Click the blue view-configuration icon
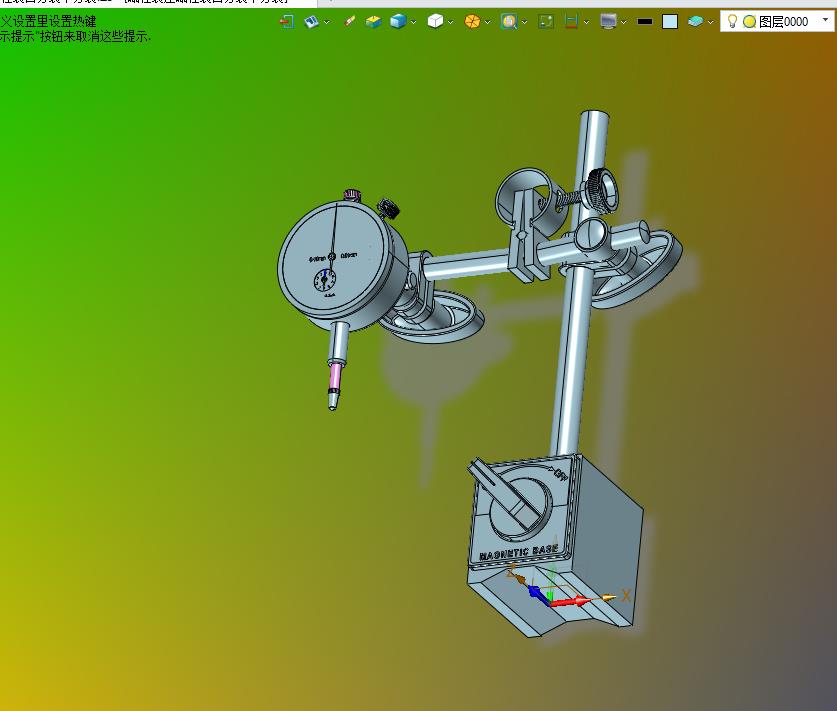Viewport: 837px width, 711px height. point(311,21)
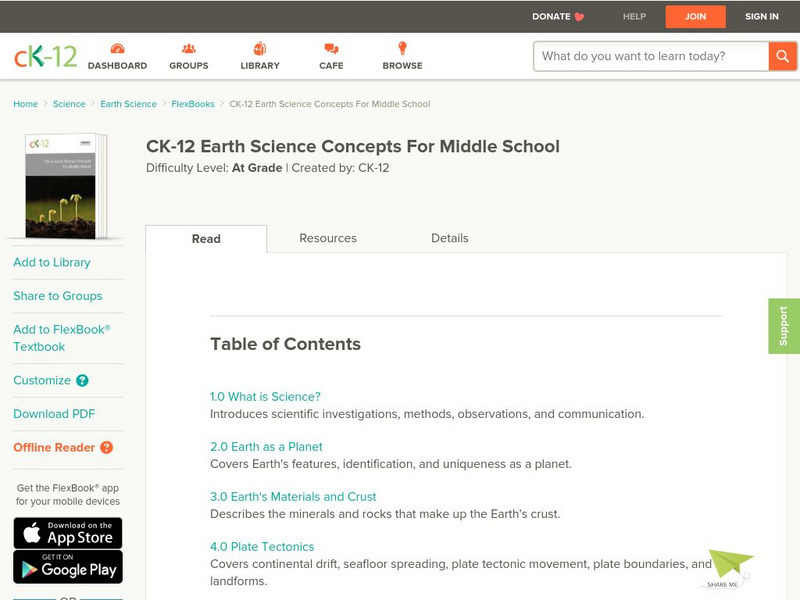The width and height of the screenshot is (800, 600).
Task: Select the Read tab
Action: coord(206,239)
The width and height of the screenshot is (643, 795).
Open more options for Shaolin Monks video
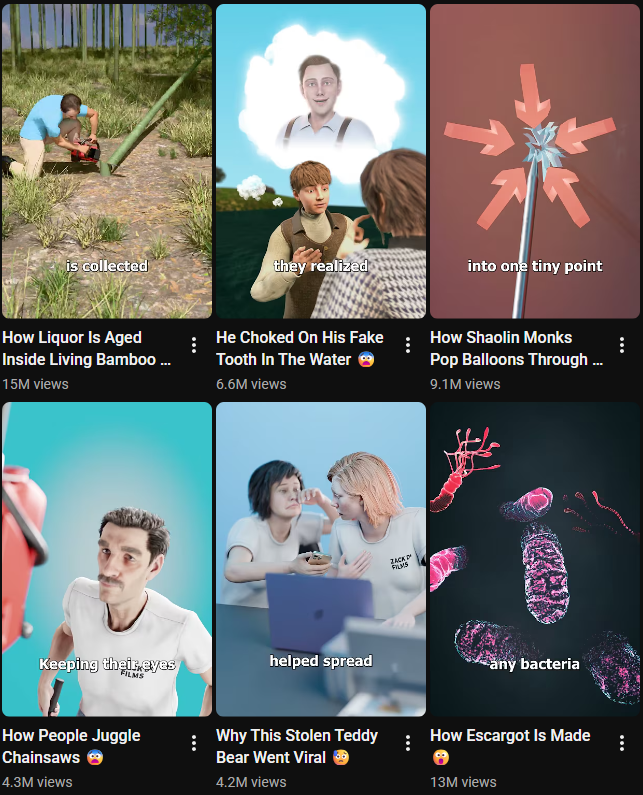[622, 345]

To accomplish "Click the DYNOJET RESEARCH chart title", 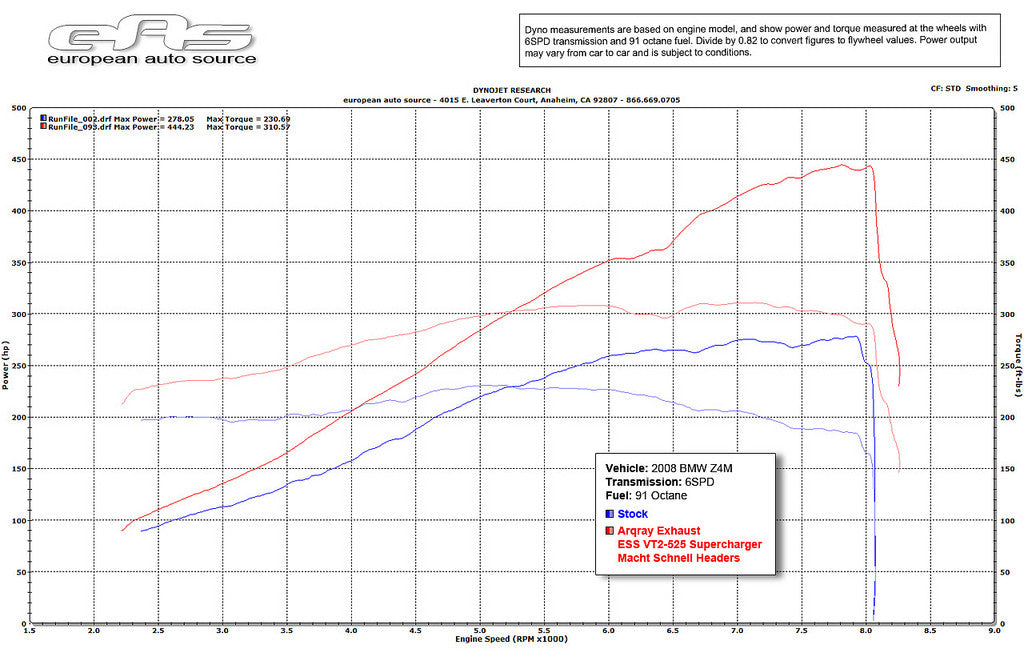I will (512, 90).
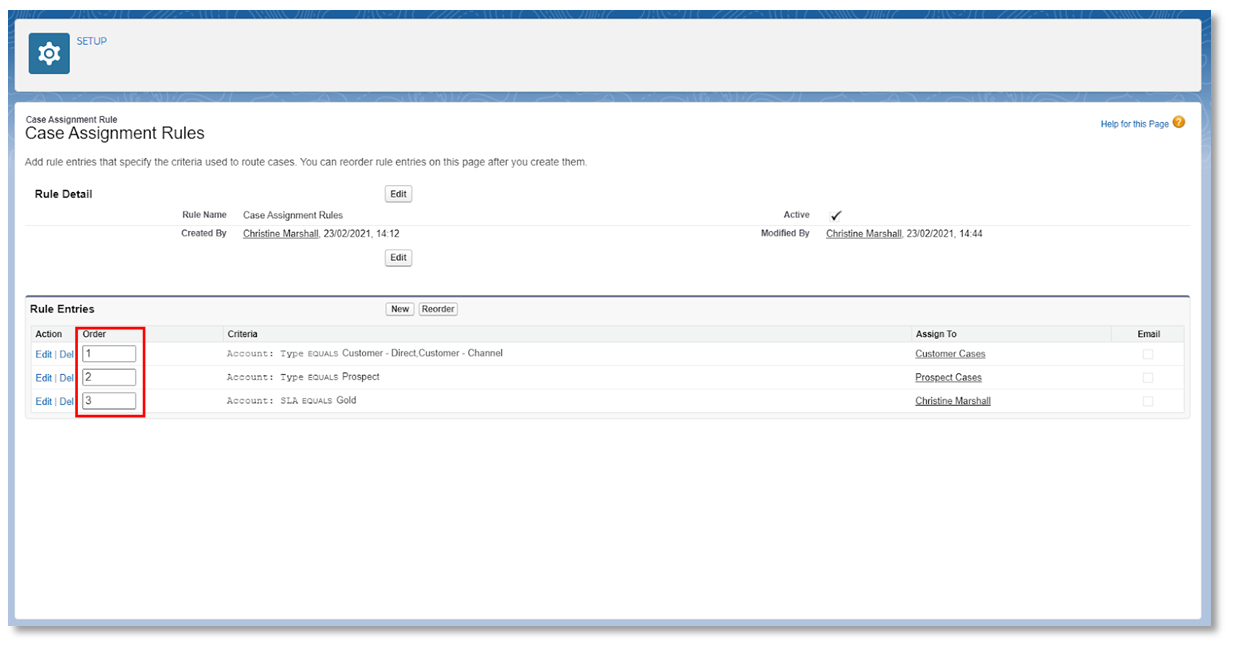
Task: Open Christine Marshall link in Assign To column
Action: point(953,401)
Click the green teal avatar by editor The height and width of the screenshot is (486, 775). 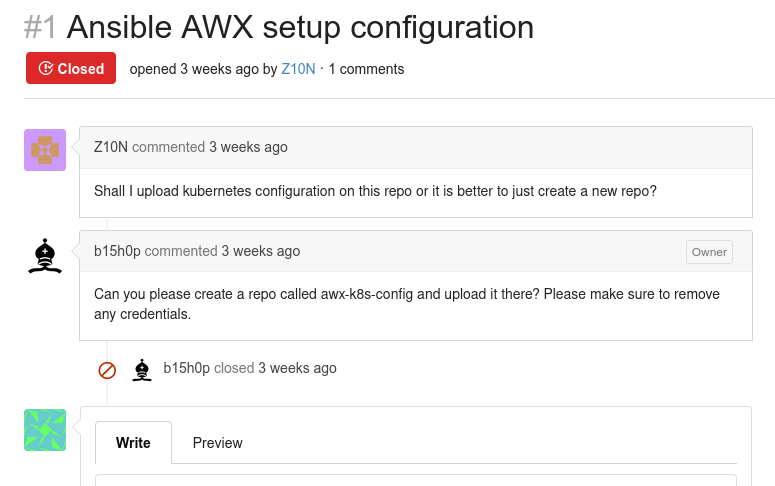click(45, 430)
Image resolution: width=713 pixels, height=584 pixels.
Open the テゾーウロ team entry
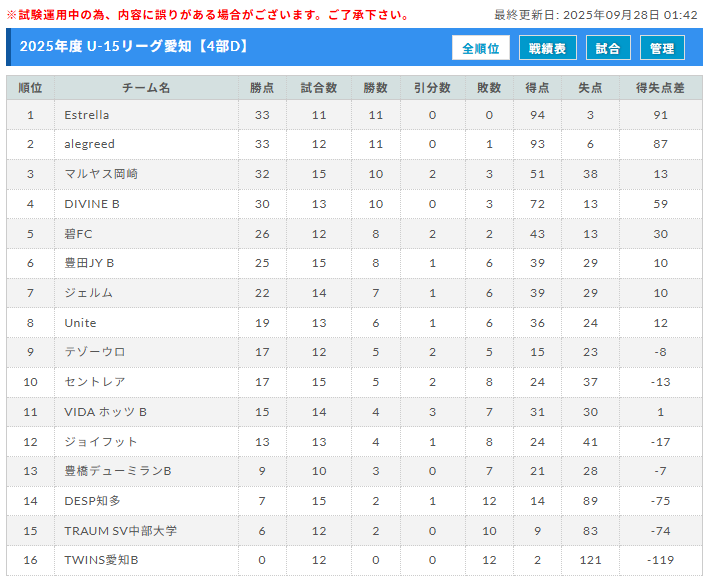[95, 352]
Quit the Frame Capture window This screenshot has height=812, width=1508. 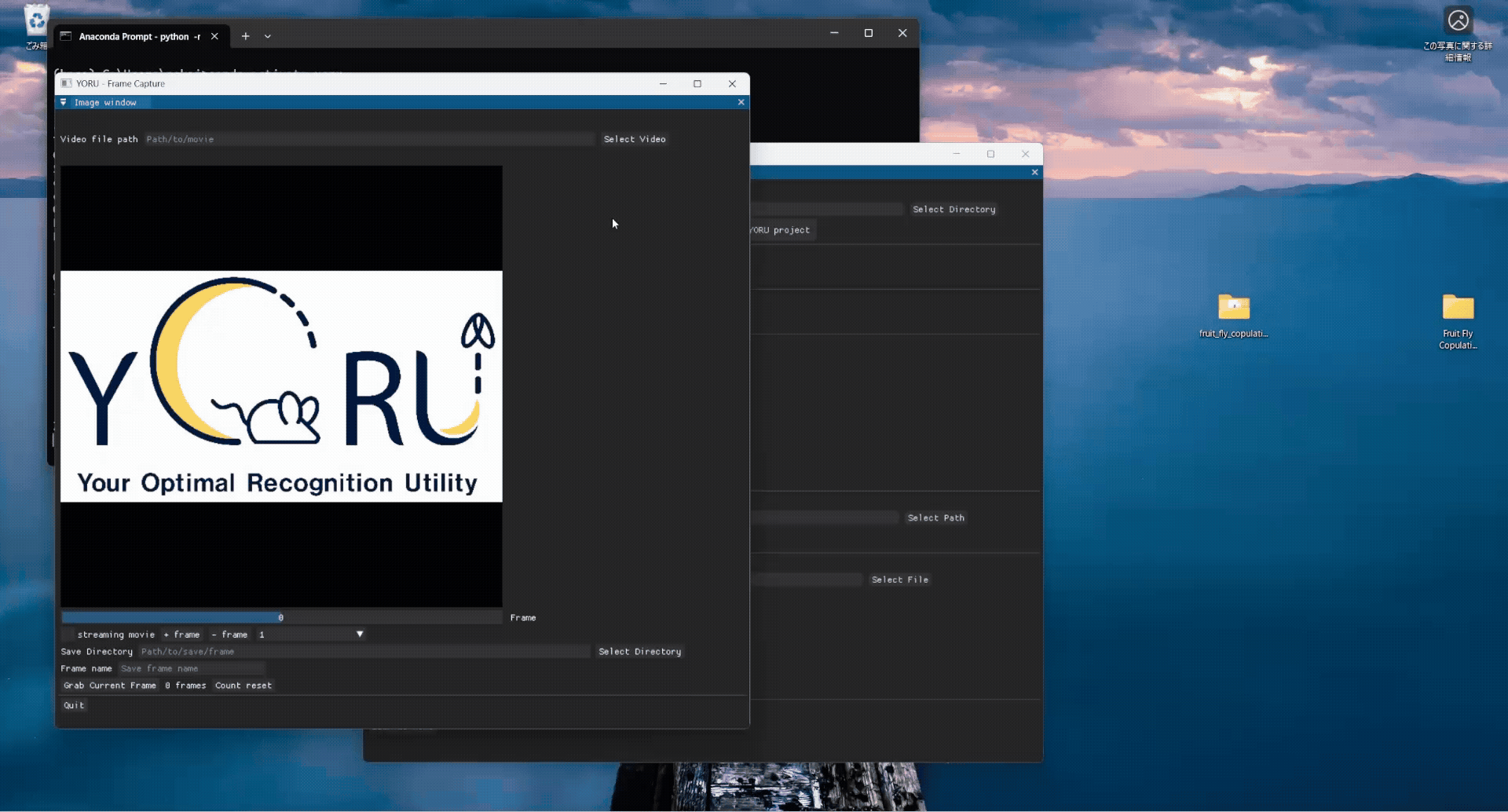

§ **DIRECTIONS FOR THIS TASK**
Update the rows from the line with "Image resolution: width=713" through the end of the rows, swapping "window" for "dialog" and keeping everything else the same. Return only those lines, leaving out the pictures.

§ **ANSWER BELOW**
Image resolution: width=713 pixels, height=584 pixels.
Open the テゾーウロ team entry
[95, 352]
Quit the Frame Capture dialog This screenshot has height=812, width=1508. 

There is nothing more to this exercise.